CS 440/ECE 448

Margaret Fleck

Margaret Fleck

Red and teal veoride bikes from /u/civicsquid reddit post

We have two types of bike (veoride and standard). Veorides are mostly teal (with a few exceptions), but other (privately owned) bikes rarely are.

Joint distribution for these two variables

veoride standard | teal 0.19 0.02 | 0.21 red 0.01 0.78 | 0.79 ---------------------------- 0.20 0.80

For this toy example, we can fill out the joint distribution table. However, when we have more variables (typical of AI problems), this isn't practical. The joint distribution contains

- too many probability values to estimate (\(2^n\) values for n variables)
- too many probability values to store

Remember that P(A | C) is the probability of A in a context where C is true. For example, the probability of a bike being teal increases dramatically if we happen to know that it's a veobike.

P(teal) = 0.21

P(teal | veoride) = 0.95 (19/20)

The formal definition:of conditional probability is

P(A | C) = P(A,C)/P(C)

Let's write this in the equivalent form P(A,C) = P(C) * P(A | C).

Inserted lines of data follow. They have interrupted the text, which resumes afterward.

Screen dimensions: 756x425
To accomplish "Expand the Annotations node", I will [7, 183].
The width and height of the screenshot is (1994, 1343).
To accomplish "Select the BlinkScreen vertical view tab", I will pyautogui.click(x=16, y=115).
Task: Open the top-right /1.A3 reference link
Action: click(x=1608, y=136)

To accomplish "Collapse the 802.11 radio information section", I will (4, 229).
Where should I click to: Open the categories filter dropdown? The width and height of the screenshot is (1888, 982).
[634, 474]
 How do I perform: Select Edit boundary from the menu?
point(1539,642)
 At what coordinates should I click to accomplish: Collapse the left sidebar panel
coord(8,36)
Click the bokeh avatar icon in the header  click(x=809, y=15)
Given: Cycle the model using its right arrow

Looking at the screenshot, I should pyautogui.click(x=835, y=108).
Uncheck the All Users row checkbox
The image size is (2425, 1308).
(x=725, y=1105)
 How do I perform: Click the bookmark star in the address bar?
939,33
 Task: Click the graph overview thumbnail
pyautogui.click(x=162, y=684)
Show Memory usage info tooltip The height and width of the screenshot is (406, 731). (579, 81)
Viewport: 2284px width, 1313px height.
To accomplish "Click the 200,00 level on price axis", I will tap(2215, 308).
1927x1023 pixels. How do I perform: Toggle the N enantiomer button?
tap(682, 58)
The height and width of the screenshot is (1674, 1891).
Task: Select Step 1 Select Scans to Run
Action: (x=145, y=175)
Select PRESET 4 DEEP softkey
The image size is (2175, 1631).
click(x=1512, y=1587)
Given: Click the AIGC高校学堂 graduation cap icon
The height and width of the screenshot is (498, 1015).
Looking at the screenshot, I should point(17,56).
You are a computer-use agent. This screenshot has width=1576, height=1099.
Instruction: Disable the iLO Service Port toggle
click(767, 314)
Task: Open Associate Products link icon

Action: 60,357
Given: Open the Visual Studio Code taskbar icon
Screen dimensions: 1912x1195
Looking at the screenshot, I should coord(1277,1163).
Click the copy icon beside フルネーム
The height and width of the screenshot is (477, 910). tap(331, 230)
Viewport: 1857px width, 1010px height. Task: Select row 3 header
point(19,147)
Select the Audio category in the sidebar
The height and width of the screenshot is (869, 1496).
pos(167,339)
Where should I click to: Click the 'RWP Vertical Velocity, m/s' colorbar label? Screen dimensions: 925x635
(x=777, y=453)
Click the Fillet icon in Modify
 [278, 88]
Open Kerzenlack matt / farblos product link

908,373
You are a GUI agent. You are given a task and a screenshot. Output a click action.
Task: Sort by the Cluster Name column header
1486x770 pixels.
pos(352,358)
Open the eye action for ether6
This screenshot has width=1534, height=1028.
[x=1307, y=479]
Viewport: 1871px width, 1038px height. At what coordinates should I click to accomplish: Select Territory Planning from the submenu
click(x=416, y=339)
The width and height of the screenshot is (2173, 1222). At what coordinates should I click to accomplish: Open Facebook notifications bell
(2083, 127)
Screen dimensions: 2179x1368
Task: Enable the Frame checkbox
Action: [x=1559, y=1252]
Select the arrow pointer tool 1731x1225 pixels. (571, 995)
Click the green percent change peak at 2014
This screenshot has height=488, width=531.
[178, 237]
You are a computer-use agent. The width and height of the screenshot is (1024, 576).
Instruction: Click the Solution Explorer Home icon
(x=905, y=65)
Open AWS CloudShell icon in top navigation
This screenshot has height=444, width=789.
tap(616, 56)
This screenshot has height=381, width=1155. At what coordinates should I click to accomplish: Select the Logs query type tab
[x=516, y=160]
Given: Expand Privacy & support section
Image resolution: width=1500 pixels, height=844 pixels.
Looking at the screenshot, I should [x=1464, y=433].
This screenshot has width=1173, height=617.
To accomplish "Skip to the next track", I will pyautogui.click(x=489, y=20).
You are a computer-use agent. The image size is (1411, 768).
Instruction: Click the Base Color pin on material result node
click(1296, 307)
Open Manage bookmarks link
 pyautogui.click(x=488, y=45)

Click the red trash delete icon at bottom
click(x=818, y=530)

Flipping the roles of A and C (seems like middle school but just keep reading):

equivalently P(C,A) = P(A) * P(C | A)

P(A,C) and P(C,A) are the same quantity. (AND is commutative.) So we have

P(A) * P(C | A) = P(A,C) = P(C) * P(A | C)

So

P(A) * P(C | A) = P(C) * P(A | C)

So we have Bayes rule

P(C | A) = P(A | C) * P(C) / P(A)

Here's how to think about the pieces of this formula

P(cause | evidence) = P(evidence | cause) * P(cause) / P(evidence) posterior likelihood prior normalization

The normalization doesn't have a proper name because we'll typically organize our computation so as to eliminate it. Or, sometimes, we won't be able to measure it directly, so the number will be set at whatever is required to make all the probability values add up to 1.

Example: we see a teal bike. What is the chance that it's a veoride? We know

P(teal | veoride) = 0.95 [likelihood]

P(veoride) = 0.20 [prior]

P(teal) = 0.21 [normalization]

So we can calculate

P(veoride | teal) = 0.95 x 0.2 / 0.21 = 0.19/0.21 = 0.905

In non-toy examples, it will be easier to get estimates for P(evidence | cause) than direct estimates for P(cause | evidence).

P(evidence | cause) tends to be stable, because it is due to some underlying mechanism. In this example, veoride likes teal and regular bike owners don't. In a disease scenario, we might be looking at the tendency of measles to cause spots, which is due to a property of the virus that is fairly stable over time.

P(cause | evidence) is less stable, because it depends on the set of possible causes and how common they are right now.

For example, suppose that a critical brake problem is discovered and Veoride suddenly has to pull bikes into the shop for repairs. So then only 2% of the bikes are veorides. Then we might have the following joint distribution. Now a teal bike is more likely to be standard rather than veoride.

veoride standard | teal 0.019 0.025 | 0.044 red 0.001 0.955 | 0.956 ---------------------------- 0.02 0.98

Dividing P(cause | evidence) into P(evidence | cause) and P(cause) allows us to easily adjust for changes in P(cause).